*Exercise prompt*
An identical copy of the listing below is all the answer should contain.

*Available data*
━━━━━━━━━━━━━━━━━━━━

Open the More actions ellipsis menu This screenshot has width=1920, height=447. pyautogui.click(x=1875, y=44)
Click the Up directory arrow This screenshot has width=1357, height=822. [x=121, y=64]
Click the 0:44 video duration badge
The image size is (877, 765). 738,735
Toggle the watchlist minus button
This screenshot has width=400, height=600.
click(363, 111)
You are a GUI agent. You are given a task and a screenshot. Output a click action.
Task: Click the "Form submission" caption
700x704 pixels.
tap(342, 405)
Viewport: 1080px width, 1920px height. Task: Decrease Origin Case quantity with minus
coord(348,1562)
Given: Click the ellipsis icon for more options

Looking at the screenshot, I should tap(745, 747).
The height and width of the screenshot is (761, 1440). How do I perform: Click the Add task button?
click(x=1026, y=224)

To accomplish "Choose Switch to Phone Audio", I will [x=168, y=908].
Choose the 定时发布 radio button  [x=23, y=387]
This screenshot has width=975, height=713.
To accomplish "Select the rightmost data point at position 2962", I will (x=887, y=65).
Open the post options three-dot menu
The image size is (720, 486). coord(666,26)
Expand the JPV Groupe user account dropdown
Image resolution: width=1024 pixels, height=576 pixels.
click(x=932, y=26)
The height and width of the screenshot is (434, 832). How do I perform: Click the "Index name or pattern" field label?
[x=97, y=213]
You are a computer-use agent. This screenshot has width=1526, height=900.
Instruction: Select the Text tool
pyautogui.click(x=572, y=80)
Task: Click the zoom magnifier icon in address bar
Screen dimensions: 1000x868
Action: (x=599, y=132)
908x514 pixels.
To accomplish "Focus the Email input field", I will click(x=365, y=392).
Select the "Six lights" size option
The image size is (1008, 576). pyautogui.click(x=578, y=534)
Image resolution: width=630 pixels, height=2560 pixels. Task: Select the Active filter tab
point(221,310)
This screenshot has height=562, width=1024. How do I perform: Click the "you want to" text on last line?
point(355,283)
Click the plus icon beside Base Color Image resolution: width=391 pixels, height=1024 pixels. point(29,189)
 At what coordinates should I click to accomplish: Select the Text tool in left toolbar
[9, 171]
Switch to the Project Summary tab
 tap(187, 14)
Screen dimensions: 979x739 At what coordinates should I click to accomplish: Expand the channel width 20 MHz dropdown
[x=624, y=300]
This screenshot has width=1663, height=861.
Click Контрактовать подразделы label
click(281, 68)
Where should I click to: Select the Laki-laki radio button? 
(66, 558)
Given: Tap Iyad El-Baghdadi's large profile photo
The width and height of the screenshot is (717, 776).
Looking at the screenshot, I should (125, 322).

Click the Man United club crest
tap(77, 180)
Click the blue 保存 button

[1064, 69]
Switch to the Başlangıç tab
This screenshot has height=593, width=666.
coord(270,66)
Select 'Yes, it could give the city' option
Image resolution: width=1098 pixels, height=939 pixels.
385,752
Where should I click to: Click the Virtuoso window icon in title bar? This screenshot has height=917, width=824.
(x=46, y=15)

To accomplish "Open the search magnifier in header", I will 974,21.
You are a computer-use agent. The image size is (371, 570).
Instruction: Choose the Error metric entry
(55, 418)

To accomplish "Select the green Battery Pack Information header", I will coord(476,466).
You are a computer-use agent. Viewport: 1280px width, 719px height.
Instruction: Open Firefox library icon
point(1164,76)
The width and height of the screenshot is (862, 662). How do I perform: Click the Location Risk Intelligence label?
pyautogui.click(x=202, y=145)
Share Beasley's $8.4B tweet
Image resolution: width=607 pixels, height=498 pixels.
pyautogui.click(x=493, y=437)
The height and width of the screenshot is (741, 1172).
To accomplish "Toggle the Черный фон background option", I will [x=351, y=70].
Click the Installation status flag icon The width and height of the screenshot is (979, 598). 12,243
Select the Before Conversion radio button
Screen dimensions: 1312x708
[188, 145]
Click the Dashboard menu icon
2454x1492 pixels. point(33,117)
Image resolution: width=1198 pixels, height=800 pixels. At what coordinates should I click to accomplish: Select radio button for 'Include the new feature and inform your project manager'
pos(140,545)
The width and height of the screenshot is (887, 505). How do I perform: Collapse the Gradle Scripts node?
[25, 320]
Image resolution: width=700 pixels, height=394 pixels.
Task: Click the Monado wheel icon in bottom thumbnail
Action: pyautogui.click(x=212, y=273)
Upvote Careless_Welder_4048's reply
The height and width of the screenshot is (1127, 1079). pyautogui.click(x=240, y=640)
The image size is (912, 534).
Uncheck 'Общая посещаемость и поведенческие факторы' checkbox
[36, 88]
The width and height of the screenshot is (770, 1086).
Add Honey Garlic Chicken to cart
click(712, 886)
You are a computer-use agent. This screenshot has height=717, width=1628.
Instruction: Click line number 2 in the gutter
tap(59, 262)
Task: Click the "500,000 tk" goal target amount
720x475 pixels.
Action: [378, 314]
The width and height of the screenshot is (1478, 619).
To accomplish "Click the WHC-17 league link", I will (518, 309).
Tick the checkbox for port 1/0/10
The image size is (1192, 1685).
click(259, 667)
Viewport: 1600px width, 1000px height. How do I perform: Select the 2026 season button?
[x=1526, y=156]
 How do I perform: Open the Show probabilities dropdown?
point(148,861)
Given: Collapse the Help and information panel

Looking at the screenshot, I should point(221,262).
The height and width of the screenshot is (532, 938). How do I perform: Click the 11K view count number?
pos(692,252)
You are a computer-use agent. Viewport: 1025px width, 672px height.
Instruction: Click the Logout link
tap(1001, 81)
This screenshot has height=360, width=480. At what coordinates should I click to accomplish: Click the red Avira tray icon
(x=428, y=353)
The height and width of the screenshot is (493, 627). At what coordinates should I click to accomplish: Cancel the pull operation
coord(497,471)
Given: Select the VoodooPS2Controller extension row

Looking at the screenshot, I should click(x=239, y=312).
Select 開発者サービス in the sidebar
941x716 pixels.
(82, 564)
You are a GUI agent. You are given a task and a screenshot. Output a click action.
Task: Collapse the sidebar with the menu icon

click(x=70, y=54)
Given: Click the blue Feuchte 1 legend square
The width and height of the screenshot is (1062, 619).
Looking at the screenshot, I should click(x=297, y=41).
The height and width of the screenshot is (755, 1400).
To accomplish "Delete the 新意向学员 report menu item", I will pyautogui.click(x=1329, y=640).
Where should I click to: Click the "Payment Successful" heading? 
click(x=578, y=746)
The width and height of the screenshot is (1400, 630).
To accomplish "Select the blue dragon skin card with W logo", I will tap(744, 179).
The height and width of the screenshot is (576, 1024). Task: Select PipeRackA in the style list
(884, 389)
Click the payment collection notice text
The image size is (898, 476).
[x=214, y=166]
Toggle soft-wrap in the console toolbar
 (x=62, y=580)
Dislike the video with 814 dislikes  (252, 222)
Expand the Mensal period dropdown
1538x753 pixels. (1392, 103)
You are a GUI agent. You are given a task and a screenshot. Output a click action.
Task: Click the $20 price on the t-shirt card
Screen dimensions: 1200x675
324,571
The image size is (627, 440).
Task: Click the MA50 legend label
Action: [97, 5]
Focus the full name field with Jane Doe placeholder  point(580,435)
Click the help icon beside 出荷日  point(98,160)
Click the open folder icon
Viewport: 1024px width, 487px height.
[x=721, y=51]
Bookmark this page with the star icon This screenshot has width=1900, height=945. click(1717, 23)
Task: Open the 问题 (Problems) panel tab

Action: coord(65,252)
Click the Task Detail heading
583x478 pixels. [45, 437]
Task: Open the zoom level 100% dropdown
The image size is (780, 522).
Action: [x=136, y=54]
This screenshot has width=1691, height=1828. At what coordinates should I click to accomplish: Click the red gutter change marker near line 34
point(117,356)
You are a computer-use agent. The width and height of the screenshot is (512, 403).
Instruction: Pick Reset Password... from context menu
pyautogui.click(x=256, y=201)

━━━━━━━━━━━━━━━━━━━━

*Output below*
Open the More actions ellipsis menu This screenshot has width=1920, height=447. pyautogui.click(x=1875, y=44)
Click the Up directory arrow This screenshot has width=1357, height=822. [x=121, y=64]
Click the 0:44 video duration badge
The image size is (877, 765). 738,735
Toggle the watchlist minus button
This screenshot has width=400, height=600.
click(363, 111)
You are a GUI agent. You are given a task and a screenshot. Output a click action.
Task: Click the "Form submission" caption
700x704 pixels.
tap(342, 405)
Viewport: 1080px width, 1920px height. Task: Decrease Origin Case quantity with minus
coord(348,1562)
Given: Click the ellipsis icon for more options

Looking at the screenshot, I should tap(745, 747).
The height and width of the screenshot is (761, 1440). How do I perform: Click the Add task button?
click(x=1026, y=224)

To accomplish "Choose Switch to Phone Audio", I will [x=168, y=908].
Choose the 定时发布 radio button  [x=23, y=387]
This screenshot has width=975, height=713.
To accomplish "Select the rightmost data point at position 2962", I will (x=887, y=65).
Open the post options three-dot menu
The image size is (720, 486). coord(666,26)
Expand the JPV Groupe user account dropdown
Image resolution: width=1024 pixels, height=576 pixels.
click(x=932, y=26)
The height and width of the screenshot is (434, 832). How do I perform: Click the "Index name or pattern" field label?
[x=97, y=213]
You are a computer-use agent. This screenshot has width=1526, height=900.
Instruction: Select the Text tool
pyautogui.click(x=572, y=80)
Task: Click the zoom magnifier icon in address bar
Screen dimensions: 1000x868
Action: (x=599, y=132)
908x514 pixels.
To accomplish "Focus the Email input field", I will click(x=365, y=392).
Select the "Six lights" size option
The image size is (1008, 576). pyautogui.click(x=578, y=534)
Image resolution: width=630 pixels, height=2560 pixels. Task: Select the Active filter tab
point(221,310)
This screenshot has height=562, width=1024. How do I perform: Click the "you want to" text on last line?
point(355,283)
Click the plus icon beside Base Color Image resolution: width=391 pixels, height=1024 pixels. point(29,189)
 At what coordinates should I click to accomplish: Select the Text tool in left toolbar
[9, 171]
Switch to the Project Summary tab
 tap(187, 14)
Screen dimensions: 979x739 At what coordinates should I click to accomplish: Expand the channel width 20 MHz dropdown
[x=624, y=300]
This screenshot has width=1663, height=861.
Click Контрактовать подразделы label
click(281, 68)
Where should I click to: Select the Laki-laki radio button? 
(66, 558)
Given: Tap Iyad El-Baghdadi's large profile photo
The width and height of the screenshot is (717, 776).
Looking at the screenshot, I should (125, 322).

Click the Man United club crest
tap(77, 180)
Click the blue 保存 button

[1064, 69]
Switch to the Başlangıç tab
This screenshot has height=593, width=666.
coord(270,66)
Select 'Yes, it could give the city' option
Image resolution: width=1098 pixels, height=939 pixels.
385,752
Where should I click to: Click the Virtuoso window icon in title bar? This screenshot has height=917, width=824.
(x=46, y=15)

To accomplish "Open the search magnifier in header", I will 974,21.
You are a computer-use agent. The image size is (371, 570).
Instruction: Choose the Error metric entry
(55, 418)

To accomplish "Select the green Battery Pack Information header", I will coord(476,466).
You are a computer-use agent. Viewport: 1280px width, 719px height.
Instruction: Open Firefox library icon
point(1164,76)
The width and height of the screenshot is (862, 662). How do I perform: Click the Location Risk Intelligence label?
pyautogui.click(x=202, y=145)
Share Beasley's $8.4B tweet
Image resolution: width=607 pixels, height=498 pixels.
pyautogui.click(x=493, y=437)
The height and width of the screenshot is (741, 1172).
To accomplish "Toggle the Черный фон background option", I will [x=351, y=70].
Click the Installation status flag icon The width and height of the screenshot is (979, 598). 12,243
Select the Before Conversion radio button
Screen dimensions: 1312x708
[188, 145]
Click the Dashboard menu icon
2454x1492 pixels. point(33,117)
Image resolution: width=1198 pixels, height=800 pixels. At what coordinates should I click to accomplish: Select radio button for 'Include the new feature and inform your project manager'
pos(140,545)
The width and height of the screenshot is (887, 505). How do I perform: Collapse the Gradle Scripts node?
[25, 320]
Image resolution: width=700 pixels, height=394 pixels.
Task: Click the Monado wheel icon in bottom thumbnail
Action: pyautogui.click(x=212, y=273)
Upvote Careless_Welder_4048's reply
The height and width of the screenshot is (1127, 1079). pyautogui.click(x=240, y=640)
The image size is (912, 534).
Uncheck 'Общая посещаемость и поведенческие факторы' checkbox
[36, 88]
The width and height of the screenshot is (770, 1086).
Add Honey Garlic Chicken to cart
click(712, 886)
You are a computer-use agent. This screenshot has height=717, width=1628.
Instruction: Click line number 2 in the gutter
tap(59, 262)
Task: Click the "500,000 tk" goal target amount
720x475 pixels.
Action: [378, 314]
The width and height of the screenshot is (1478, 619).
To accomplish "Click the WHC-17 league link", I will (518, 309).
Tick the checkbox for port 1/0/10
The image size is (1192, 1685).
click(259, 667)
Viewport: 1600px width, 1000px height. How do I perform: Select the 2026 season button?
[x=1526, y=156]
 How do I perform: Open the Show probabilities dropdown?
point(148,861)
Given: Collapse the Help and information panel

Looking at the screenshot, I should point(221,262).
The height and width of the screenshot is (532, 938). How do I perform: Click the 11K view count number?
pos(692,252)
You are a computer-use agent. Viewport: 1025px width, 672px height.
Instruction: Click the Logout link
tap(1001, 81)
This screenshot has height=360, width=480. At what coordinates should I click to accomplish: Click the red Avira tray icon
(x=428, y=353)
The height and width of the screenshot is (493, 627). At what coordinates should I click to accomplish: Cancel the pull operation
coord(497,471)
Given: Select the VoodooPS2Controller extension row

Looking at the screenshot, I should click(x=239, y=312).
Select 開発者サービス in the sidebar
941x716 pixels.
(82, 564)
You are a GUI agent. You are given a task and a screenshot. Output a click action.
Task: Collapse the sidebar with the menu icon

click(x=70, y=54)
Given: Click the blue Feuchte 1 legend square
The width and height of the screenshot is (1062, 619).
Looking at the screenshot, I should click(x=297, y=41).
The height and width of the screenshot is (755, 1400).
To accomplish "Delete the 新意向学员 report menu item", I will pyautogui.click(x=1329, y=640).
Where should I click to: Click the "Payment Successful" heading? 
click(x=578, y=746)
The width and height of the screenshot is (1400, 630).
To accomplish "Select the blue dragon skin card with W logo", I will tap(744, 179).
The height and width of the screenshot is (576, 1024). Task: Select PipeRackA in the style list
(884, 389)
Click the payment collection notice text
The image size is (898, 476).
[x=214, y=166]
Toggle soft-wrap in the console toolbar
 (x=62, y=580)
Dislike the video with 814 dislikes  (252, 222)
Expand the Mensal period dropdown
1538x753 pixels. (1392, 103)
You are a GUI agent. You are given a task and a screenshot. Output a click action.
Task: Click the $20 price on the t-shirt card
Screen dimensions: 1200x675
324,571
The image size is (627, 440).
Task: Click the MA50 legend label
Action: [97, 5]
Focus the full name field with Jane Doe placeholder  point(580,435)
Click the help icon beside 出荷日  point(98,160)
Click the open folder icon
Viewport: 1024px width, 487px height.
[x=721, y=51]
Bookmark this page with the star icon This screenshot has width=1900, height=945. click(1717, 23)
Task: Open the 问题 (Problems) panel tab

Action: coord(65,252)
Click the Task Detail heading
583x478 pixels. [45, 437]
Task: Open the zoom level 100% dropdown
The image size is (780, 522).
Action: [x=136, y=54]
This screenshot has width=1691, height=1828. At what coordinates should I click to accomplish: Click the red gutter change marker near line 34
point(117,356)
You are a computer-use agent. The width and height of the screenshot is (512, 403).
Instruction: Pick Reset Password... from context menu
pyautogui.click(x=256, y=201)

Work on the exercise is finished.